Jesus Christ, was I wrong. They opened with “We Know Who U R” from the new record, Push the Sky Away, and followed with “Jubilee Street.” I was in the third row on the right hand side of the theater (stage left) and they’d built out a little platform from the stage where Nick stood for most of “Jubilee Street” and would revisit throughout the show. But just seeing him run over during the second song was startling. There was Nick Cave, standing over me.

Pretty soon they hit “O Deanna” — one of my favorites — and it just shook the place. God, it was powerful. “From Her to Eternity” was even moreso. It was so agitating and violent that I just wanted to scream or tear the place up. I don’t say this lightly: It was fucking amazing. During “Red Right Hand,” Nick walked right out into the seats in front of me, over my row and into the crowd. I don’t know any musician who could do that with such authority and command such respect. No one was tearing at his clothes. No one was jostling the rest of the audience to get to him.

For the rest of the show, they crashed through every song I wanted to hear. “Weeping Song”? Check. “Jack the Ripper,” “Mercy Seat.” During a short piano set, Nick played my favorite song from The Boatman’s Call, “People Ain’t No Good” and then asked, “Do you want to hear another of those ballad-y things?” before playing two more.

After a shrieking, blazing, supernova of a performance of “Stagger Lee,” they left the stage.

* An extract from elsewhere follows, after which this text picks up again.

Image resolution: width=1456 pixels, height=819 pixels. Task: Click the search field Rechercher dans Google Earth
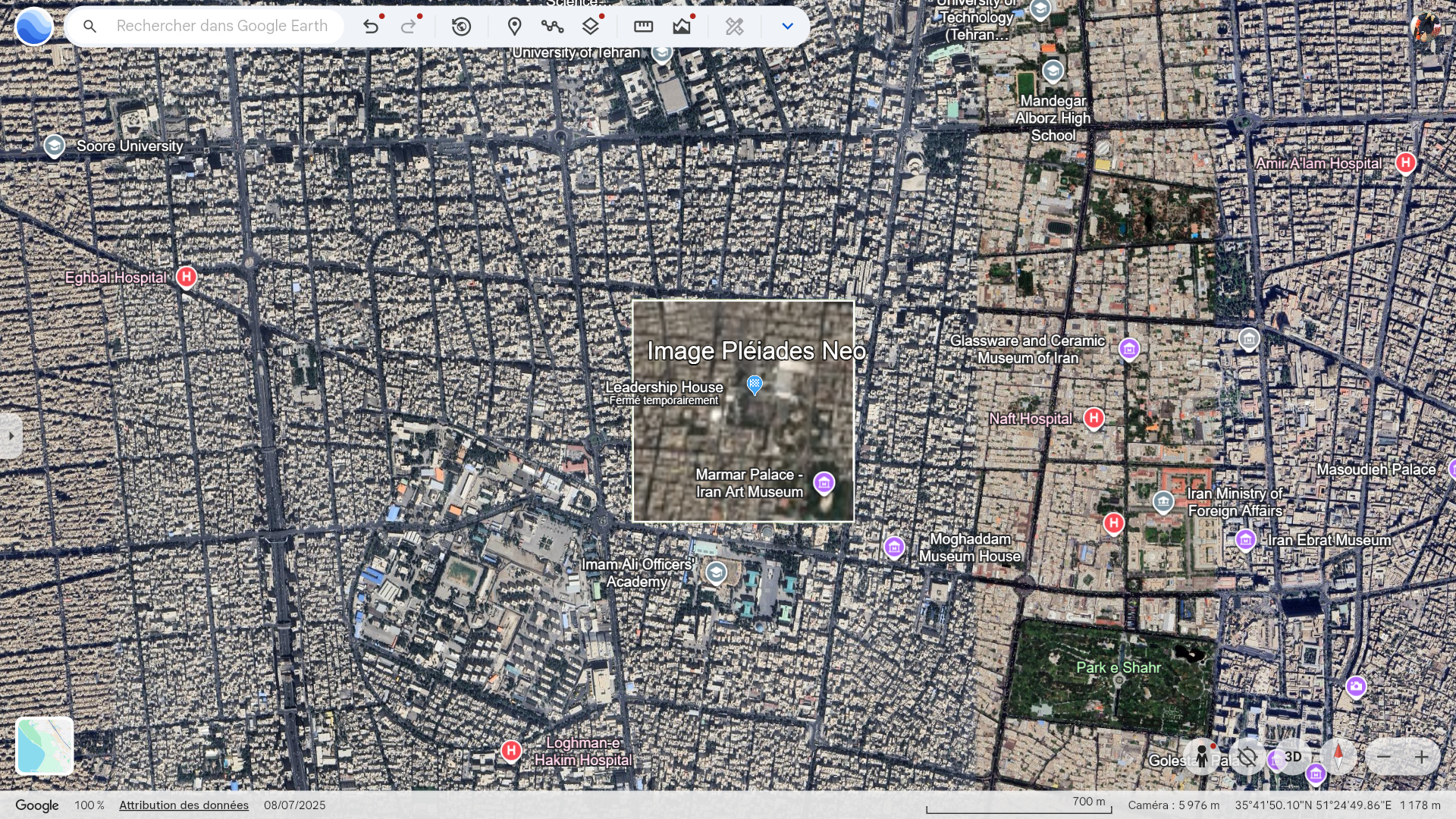click(221, 27)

For their encore they opened with what is possibly my favorite song, “Papa Won’t Leave You, Henry,” which caused a little internal (possibly external) freak out from me. Then the crowd shouted for “Tupelo” and they hit it, the darkest song about Elvis you could ever imagine. They closed with “Push the Sky Away.”

It was a concert experience that left me in shreds. It was everything I knew about Cave and the Bad Seeds but hadn’t experienced yet. I couldn’t have asked for anything else.